__Text and item location entries__.

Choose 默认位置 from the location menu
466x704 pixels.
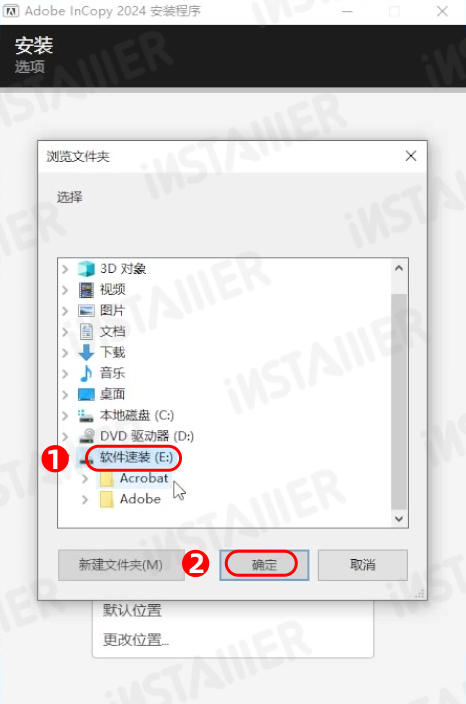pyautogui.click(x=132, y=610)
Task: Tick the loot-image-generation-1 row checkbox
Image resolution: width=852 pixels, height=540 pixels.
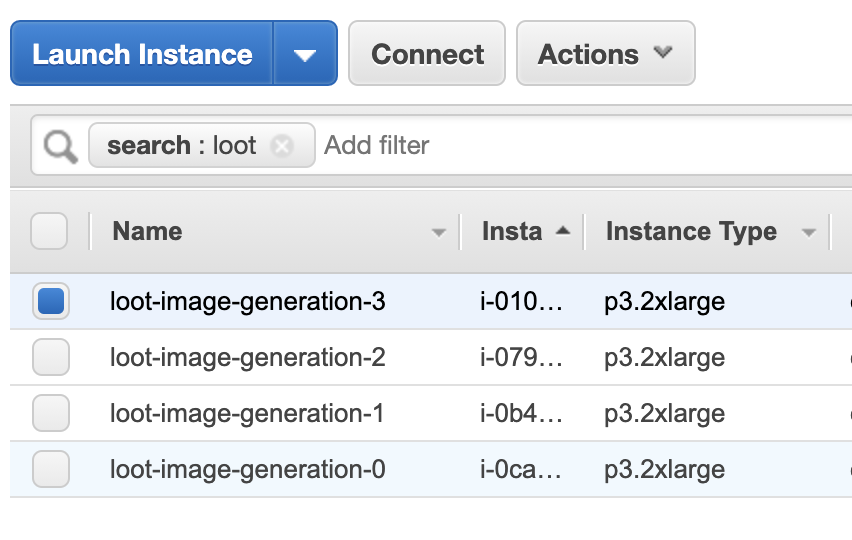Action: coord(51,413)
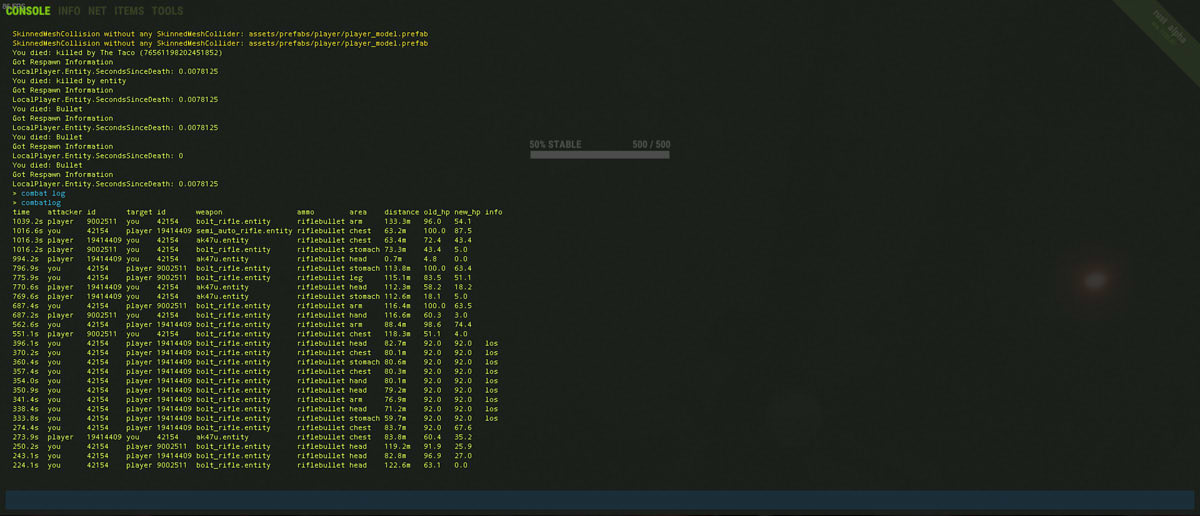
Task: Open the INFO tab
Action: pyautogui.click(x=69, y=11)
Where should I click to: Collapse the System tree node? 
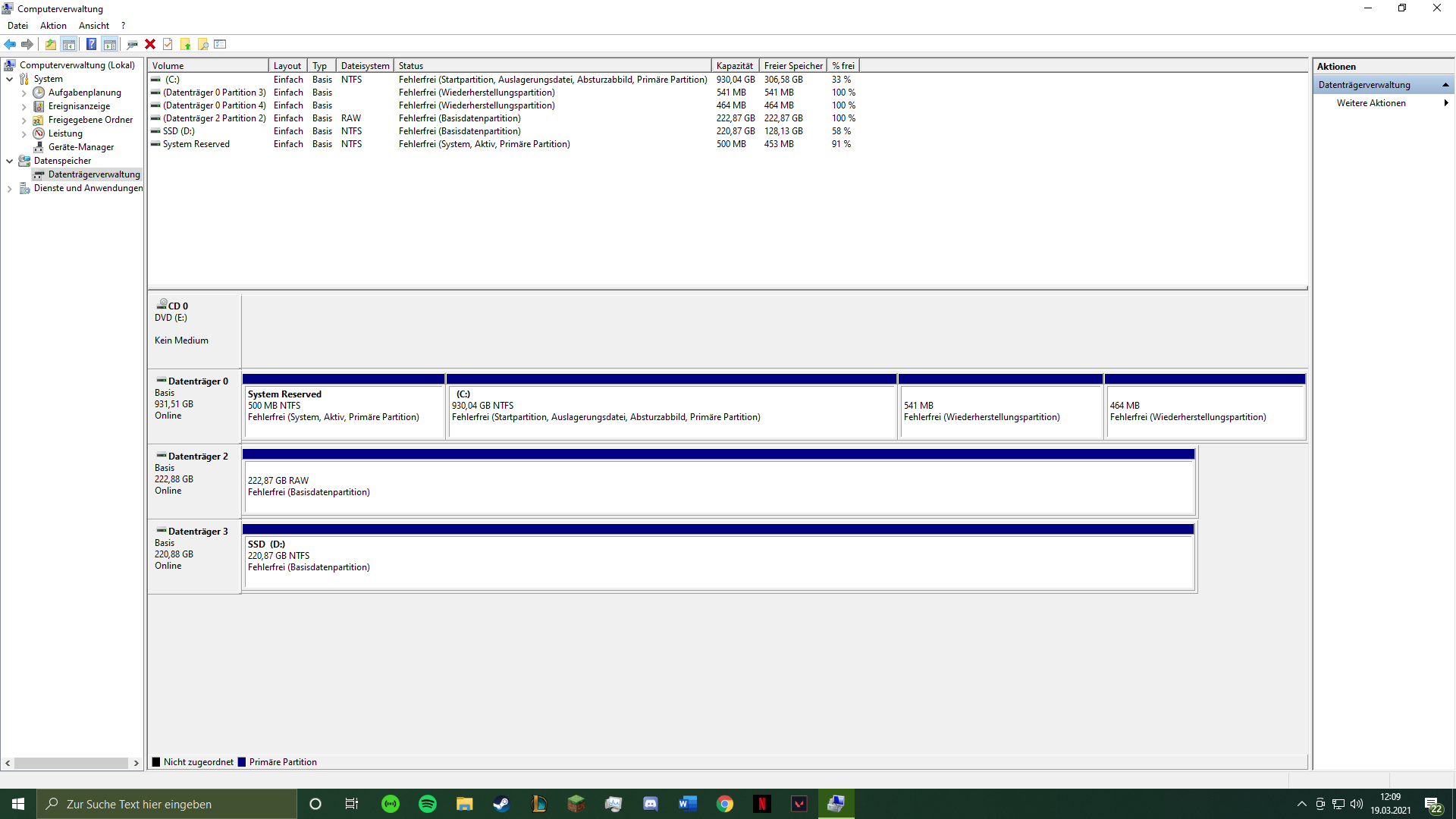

__BRIEF__. Give every line of the records above as a JSON list of strings, one string per line, with blank lines omitted. Leave the pictures out.

__WRITTEN ANSWER__.
[
  "Choose 默认位置 from the location menu",
  "466x704 pixels.",
  "pyautogui.click(x=132, y=610)",
  "Task: Tick the loot-image-generation-1 row checkbox",
  "Image resolution: width=852 pixels, height=540 pixels.",
  "Action: coord(51,413)",
  "Task: Open the INFO tab",
  "Action: pyautogui.click(x=69, y=11)",
  "Where should I click to: Collapse the System tree node? "
]